11:25 And so it's this AI that creates music. It doesn't just create music. It creates different genres of music in the styles of certain artists with lyrics and musical accompaniment.

11:45 It's wild, right? I mean, I had you listen to a couple of the samples and folks out there, you should just go click on the Open AI Jukebox link in the show notes and go to the curated samples and play a couple. How would you classify them, Brian?

12:00 I'd classify them as you can tell their music. None of these I would pick up want to go out, rush out and buy the album right away.

12:09 Yeah, neither would I. I mean, to me, they sound like sort of bad recordings of an artist, you know, maybe taking on like a phone at a live concert where you've kind of got like not a good audio setup.

12:22 There's like a little bit of a, I think I remember this song bit to it, even though there's no way.

12:28 Yeah, but it was created by an AI, which is insane. So one, they've got a country song in the style of Alan Jackson, which is a country singer.

12:38 And you could convince me that that was Alan Jackson singing that song if I didn't know better. I'm like, oh, I've never heard that song and I'm not really super familiar with his music, but I kind of know what the guy sounds like.

12:47 That's probably one of his songs because it sounds like he's singing it, which is crazy. It's got Elvis Presley. It's got Katy Perry.

12:54 It's got some heavy metal in the style of Rage. I've not actually familiar with him. You got some other crazy stuff like alternative metal in the style of Disturbed or a jazz like Ella Fitzgerald.

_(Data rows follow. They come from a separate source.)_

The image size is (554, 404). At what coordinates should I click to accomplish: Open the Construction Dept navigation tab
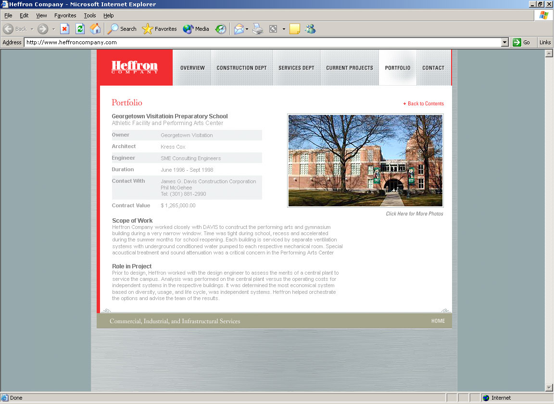coord(241,68)
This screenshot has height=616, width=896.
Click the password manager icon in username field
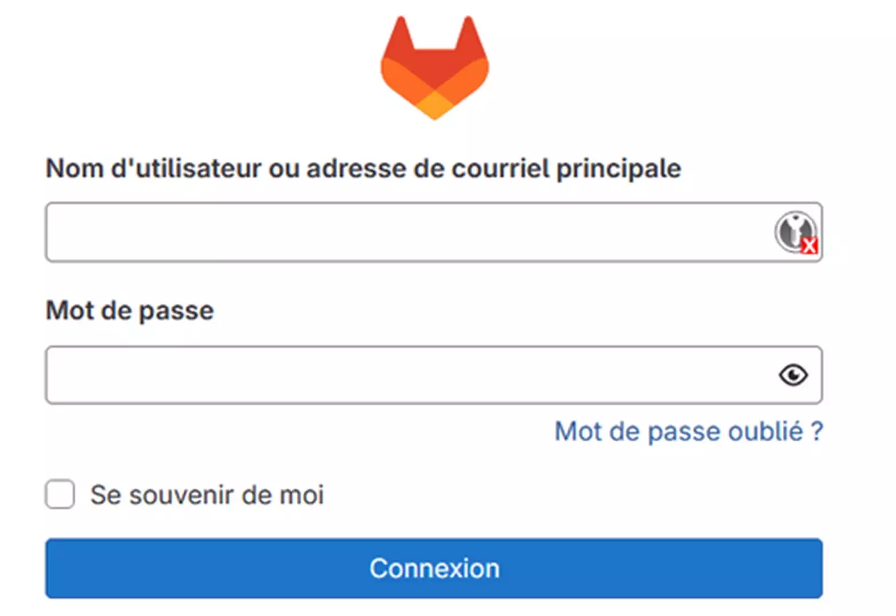794,231
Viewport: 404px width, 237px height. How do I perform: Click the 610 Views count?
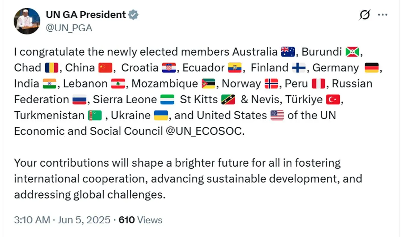(141, 220)
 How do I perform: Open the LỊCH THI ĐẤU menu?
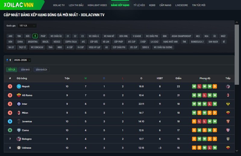(x=76, y=5)
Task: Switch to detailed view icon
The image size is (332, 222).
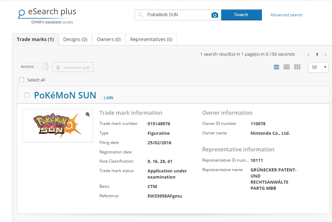Action: click(276, 67)
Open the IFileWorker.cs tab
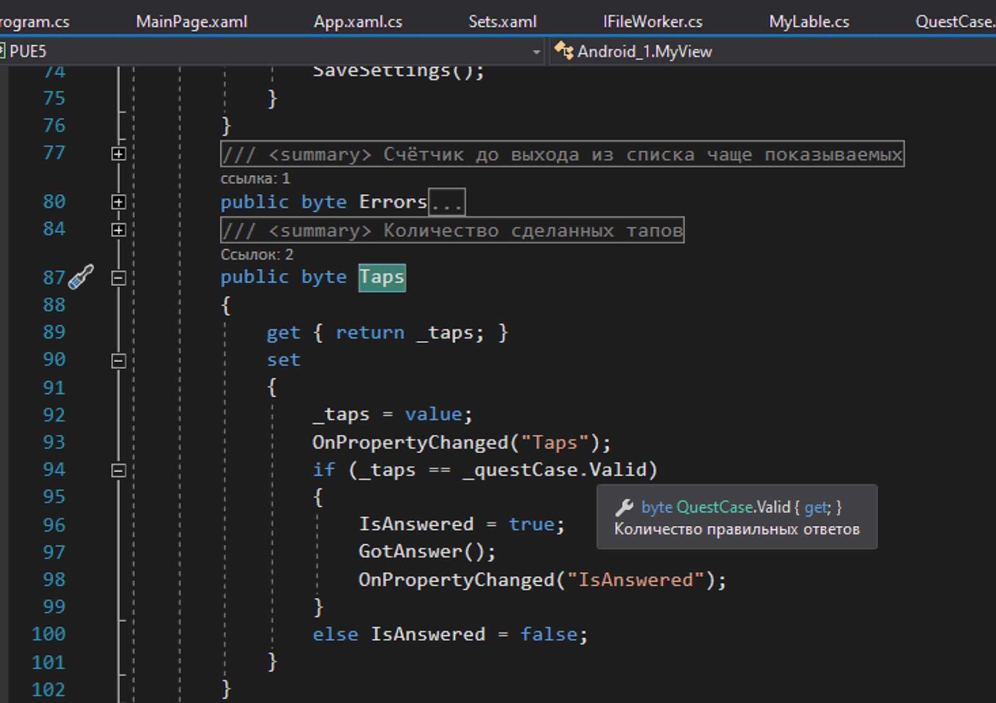This screenshot has width=996, height=703. [x=653, y=21]
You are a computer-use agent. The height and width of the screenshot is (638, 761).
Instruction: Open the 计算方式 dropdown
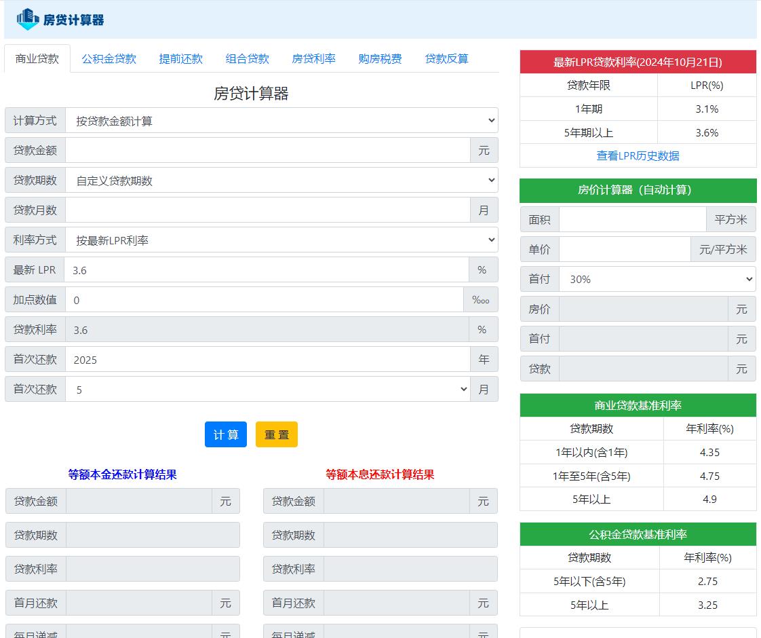coord(281,120)
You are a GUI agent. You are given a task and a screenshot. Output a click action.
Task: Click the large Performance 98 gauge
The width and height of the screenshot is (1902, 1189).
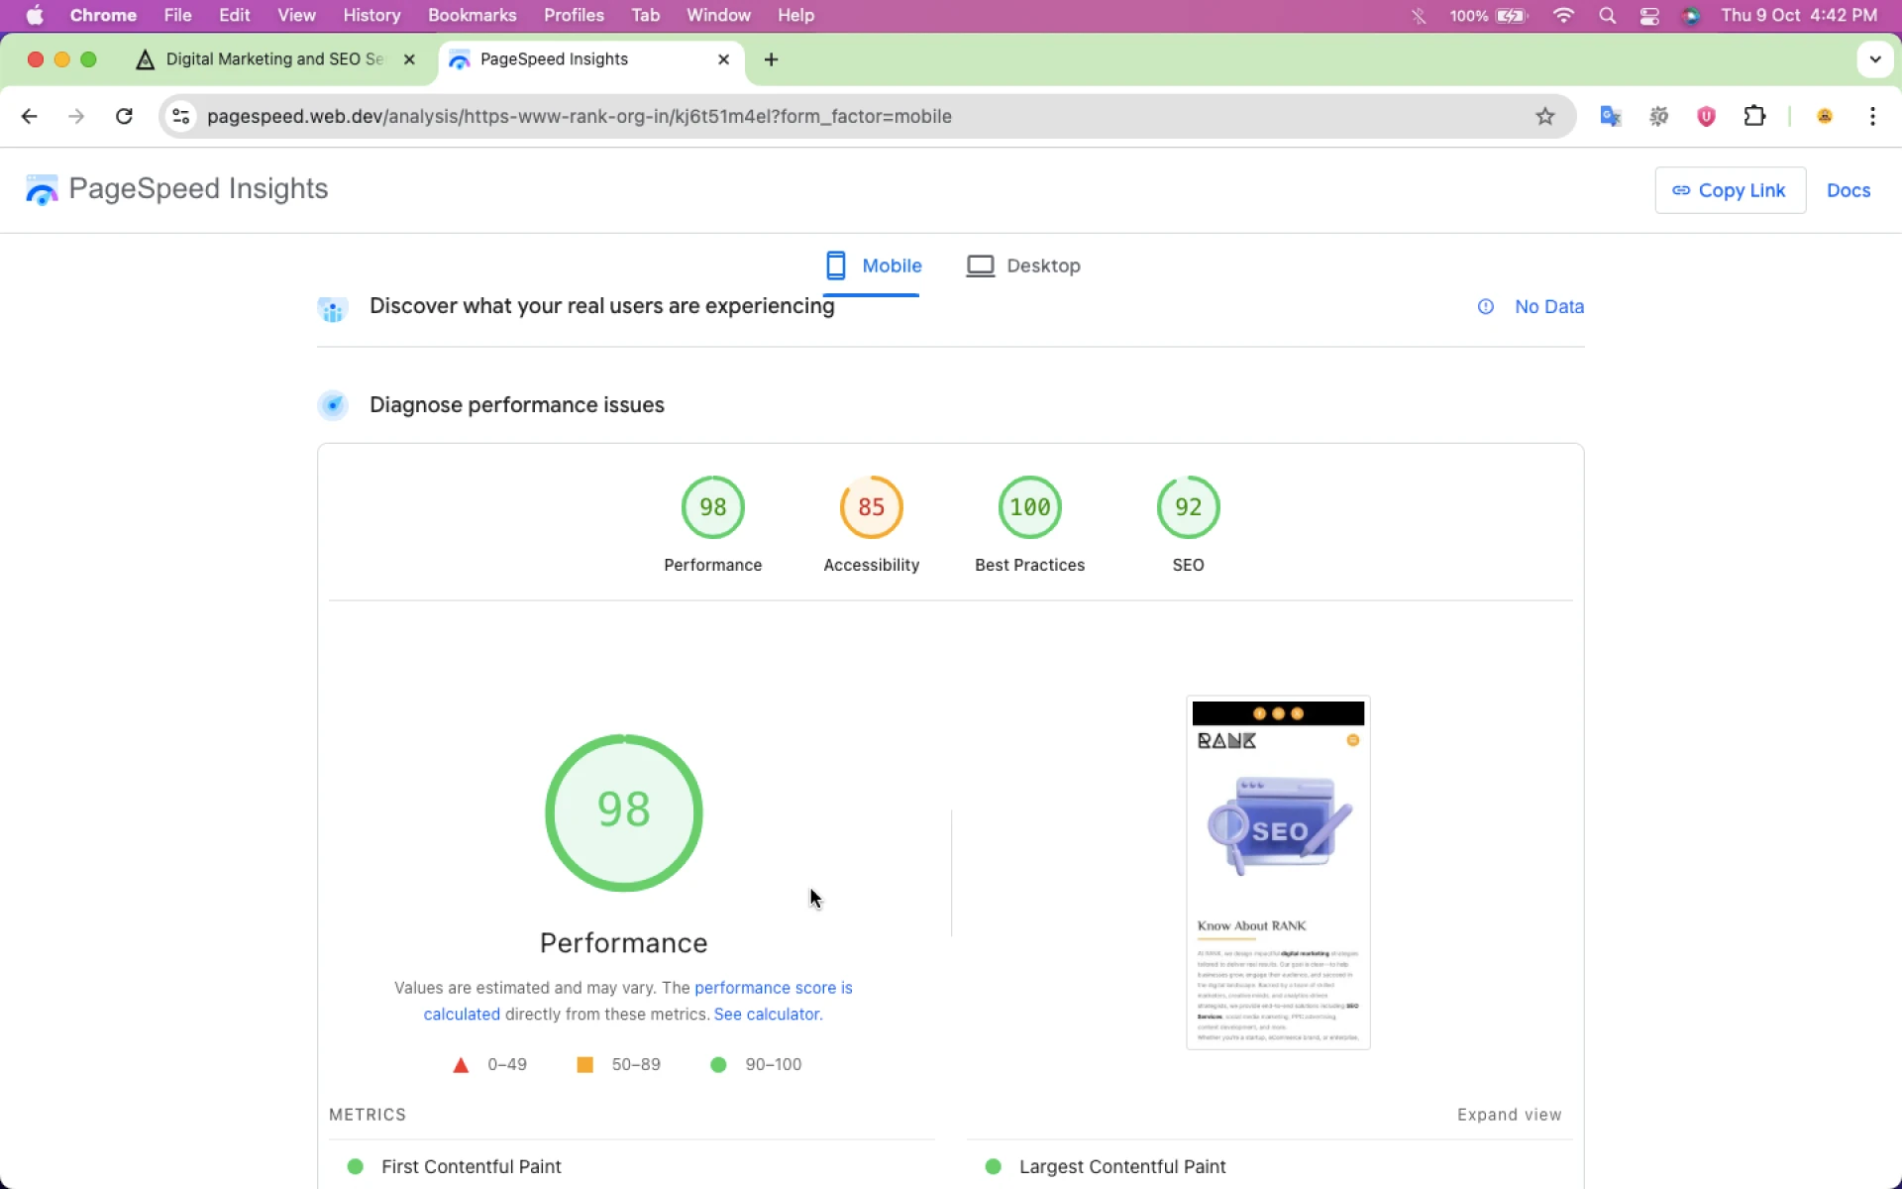[x=623, y=812]
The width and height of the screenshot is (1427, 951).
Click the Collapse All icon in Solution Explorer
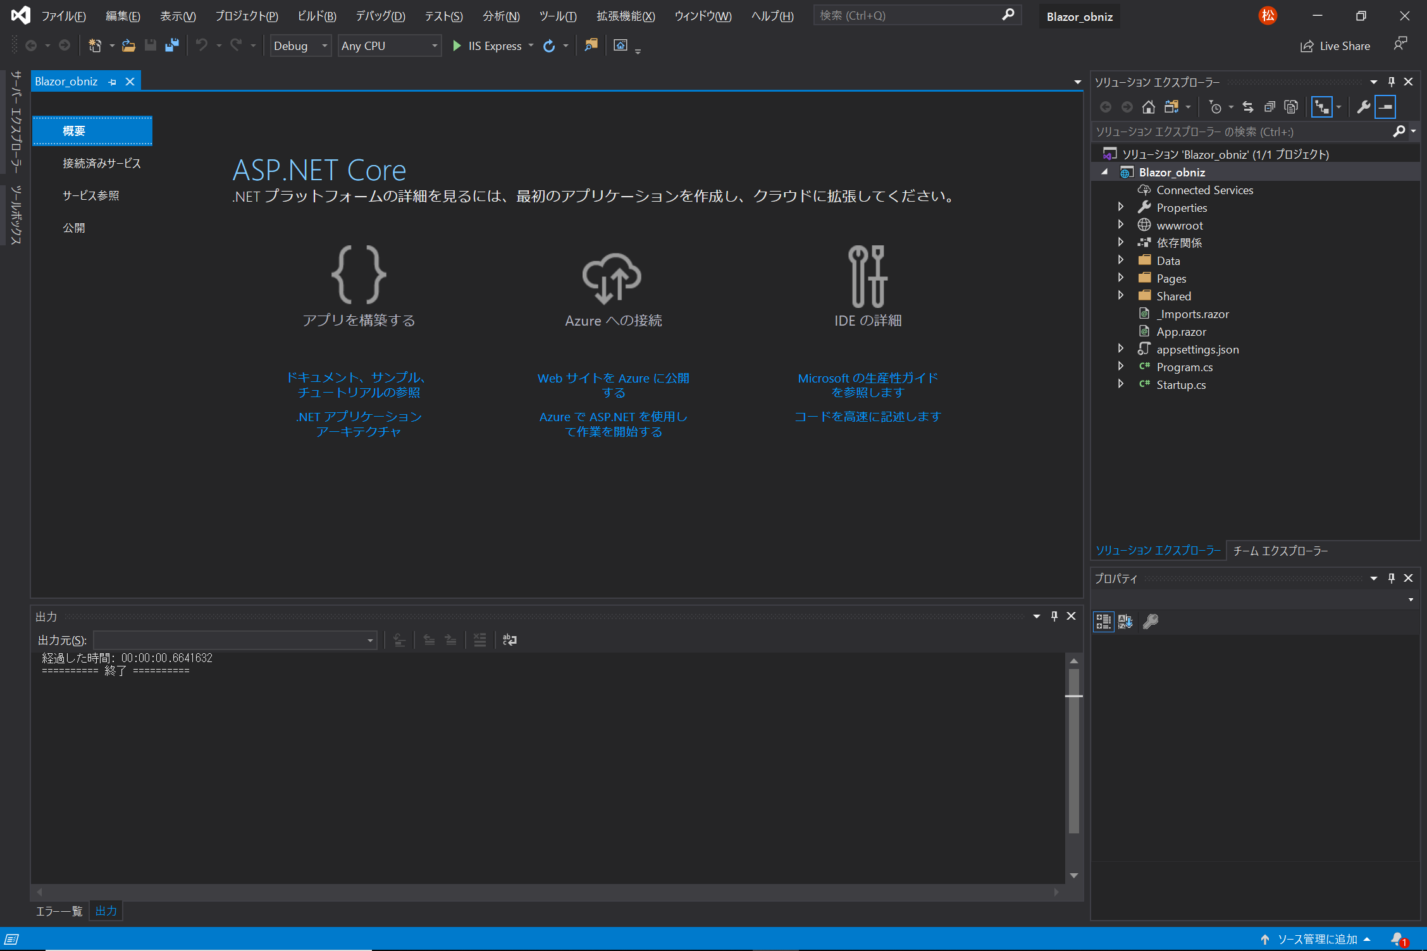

13:07 And it's really interesting how accurate these things reproduce what those artists' style of singing is, their voice, what their voice sounds like, the style of music they write.

13:20 I mean, I would definitely not want to go listen to this to like relax or whatever, but it's as a AI example, it's pretty crazy.

13:29 Yeah. And one of the things I really appreciate is the music while you're listening to it. It kind of, it shows you the words, the lyrics while you're listening to it.

13:36 Yeah. The lyrics highlight because some of them it's easy to understand, but others like the Disturbed one, it's not so much easy to understand.

13:44 It's like a highlighted thing, but my brain wanted to have, see the little bouncy ball, like, I don't know, the kids music.

13:51 Yeah, exactly.

13:53 So the code for this is available on GitHub. The data set they use, they train the model. To train it, they crawled the web and curated a data set of 1.2 million songs.

14:06 Oh, wow.

14:07 That's got to use some bandwidth to get a hold of those. And then 600,000 of those were in English. And then it paired those with lyrics and metadata from Lyric Wiki.

14:15 Okay.

14:15 So it went and found the songs and said, okay, we need the written text so we can teach the model what the words are so that it can make up its own lyrics, I guess.

14:23 Yeah. And then it says the top level Transformers trained on the task of predicting compressed audio tokens.

14:31 And they provide additional information like the artist and genre for each song and said they get two advantages from that. First, it reduces the entropy of the audio prediction.

14:39 So the model's able to get better audio quality for the given style. And at generation time, they're able to guide it in the style of their choosing.

14:48 Like, no, no, we want some like hard rock versus Elvis or whatever.

14:52 Anyway, if you're into AI, this seems like a pretty wild project to check out.

14:57 Yeah, definitely.

14:58 Yeah. I'd say it's even curious.

15:00 Curious.

15:01 Or if you're curious, you should go check it out.

15:02 You should. And you should also check out this next post called The Curious Case of Python's Context Manager.

15:10 So Redewan Deloire went through this because context managers are really important.

15:16 And when you start really making some elegant, really readable code, it's good to make use of context managers.

15:23 If you're not familiar with what they are.

15:25 Anytime you see a width, like with open file as F or something like that, that's a use of a context manager.

15:33 And the file one is probably the most notable one.

15:35 And so when you leave, what it does is it hooks up the keeping track of the data so that when you exit the block, it can clean up after itself.

15:45 And so really handy things.

15:46 I've seen a lot of different tutorials on how to write them.

15:49 And a lot of them also, they go through the class.

15:53 So in general, the punchline is use the context manager, context lib.contextmanager decorator, and use a yield statement in the middle.

16:02 And that will help you out.

16:04 That's really the working way to do it.

16:07 But if you want to write, you write a class-based one with the dunder init, dunder enter, dunder exit.

16:14 I think those are good examples.

16:16 One of the things I liked about this tutorial is that it went through that, and it didn't seem artificial.

16:20 It seemed, it's like, this isn't one way to do it.

16:23 But it went through it pretty quickly, and we went through some other stuff.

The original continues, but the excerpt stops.